Hawai`i Supreme Court Throws Out Moloka`i Ranch Well Permit
Water commission ruling violated native Hawaiian rights
Contacts
Paul Achitoff, Earthjustice 808-599-2436
On January 29, 2004, the Hawai’i Supreme Court, in another groundbreaking decision upholding the public trust doctrine and the rights of native Hawaiians to water and to practice traditional and customary gathering, unanimously concluded that the State of Hawai’i Commission on Water Resource Management wrongly granted Wai`ola O Moloka`i, a subsidiary of Moloka`i Ranch, permits to construct and operate a well to fuel massive development on Moloka`i. The Court threw out the permits and ordered the Commission to revisit the matter.

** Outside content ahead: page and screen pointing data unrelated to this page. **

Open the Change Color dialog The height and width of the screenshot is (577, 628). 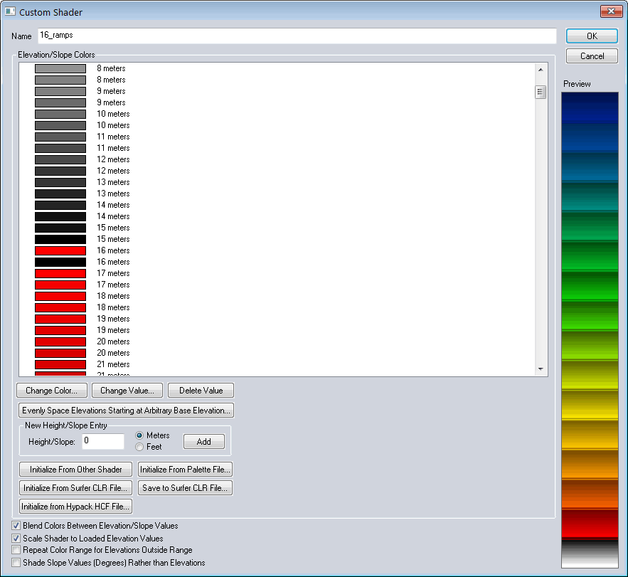tap(52, 391)
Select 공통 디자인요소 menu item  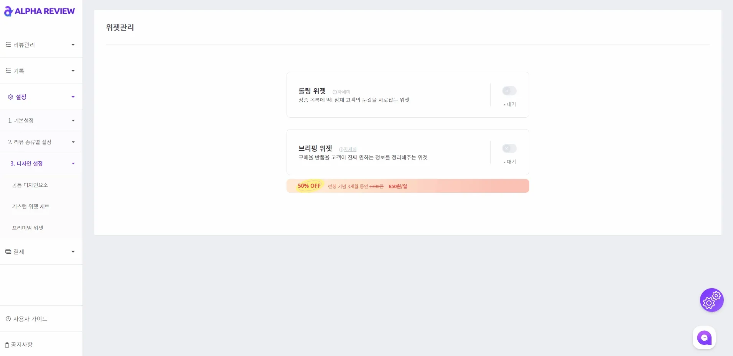pyautogui.click(x=30, y=185)
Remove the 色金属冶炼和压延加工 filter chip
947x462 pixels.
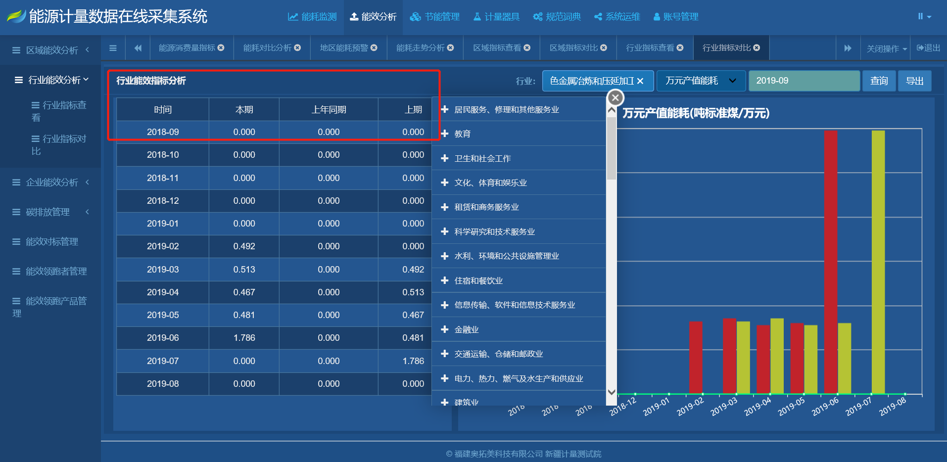click(641, 81)
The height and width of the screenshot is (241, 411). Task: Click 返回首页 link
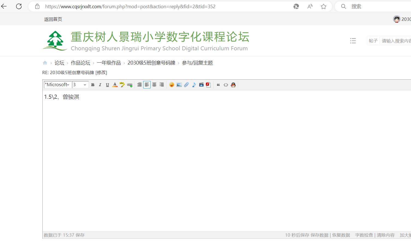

Moloka`i Ranch applied for the permits in 1996 to drill and pump a well in Kamiloloa, claiming it intended to develop its lands over the next fifteen to twenty years. Its purported plans were very ambitious, and included 1,292 housing units, an industrial park, 120 luxury campgrounds, and various other commercial operations.
The proposed well site is only three miles from an existing Department of Hawaiian Home Lands well, and DHHL has a water reservation of 2.9 million gallons per day to service some of its 25,000 acres on Moloka`i. DHHL, with hundreds of homestead leases and a long waiting list, was concerned that the proposed well would interfere with its water rights, and objected to the permit application. Moloka`i residents Walter Ritte, Glenn Davis, and Karl Mowat, represented by Earthjustice, and other residents also intervened to oppose the application, based on concern that the well, by reducing the flow of groundwater to Moloka`i’s south shore, would reduce availability of limu that many residents rely on for subsistence, interfere with fishponds, and have a dramatic and unwanted cultural and social impact on the rural island. The Office of Hawaiian Affairs also intervened to oppose the permit.
At the contested case hearing, Moloka`i Ranch failed to show that its well would not interfere with DHHL’s water rights, or with Hawaiians’ subsistence gathering rights. The Commission nevertheless issued a permit for 655,928 gallons per day, on the basis that DHHL and the Moloka`i residents had not proven that the well would cause the harms they feared.
In its decision issued yesterday, the Court held that “DHHL’s reservations of water throughout the State are entitled to the full panoply of constitutional protections afforded the other public trust purposes enunciated by this court” in the Waiahole Ditch case, and that by failing to insure that the proposed well would not interfere with DHHL’s water reservation, the Commission “violated its public trust duty to protect DHHL’s reservation rights under the [Hawaiian Homes Commission Act], the [Water] Code, the Hawai’i Constitution, and the public trust doctrine in balancing the various competing interests in the state water resources trust.”
The Court also held that the Commission had wrongly tried to put the burden on the Moloka`i residents to prove that the well would interfere with their traditional and customary gathering rights as native Hawaiians. According to the Court, Moloka`i Ranch was “obligated to demonstrate affirmatively that the proposed well would not affect native Hawaiians’ rights; in other words, the absence of evidence that the proposed use would affect native Hawaiians’ rights was insufficient to meet the burden imposed upon [Moloka`i Ranch] by the public trust doctrine, the Hawai’i Constitution, and the Code.”
As Earthjustice attorney Paul Achitoff observed, “The Supreme Court has said, loud and clear: Developers can no longer get permits just by arguing that their proposals won’t affect native Hawaiian rights — they have to prove it.”
Moloka`i resident Glenn Davis remarked: “I’m thankful that the process works. Moloka`i Ranch didn’t consult with the community before they made their application, but maybe now they will.”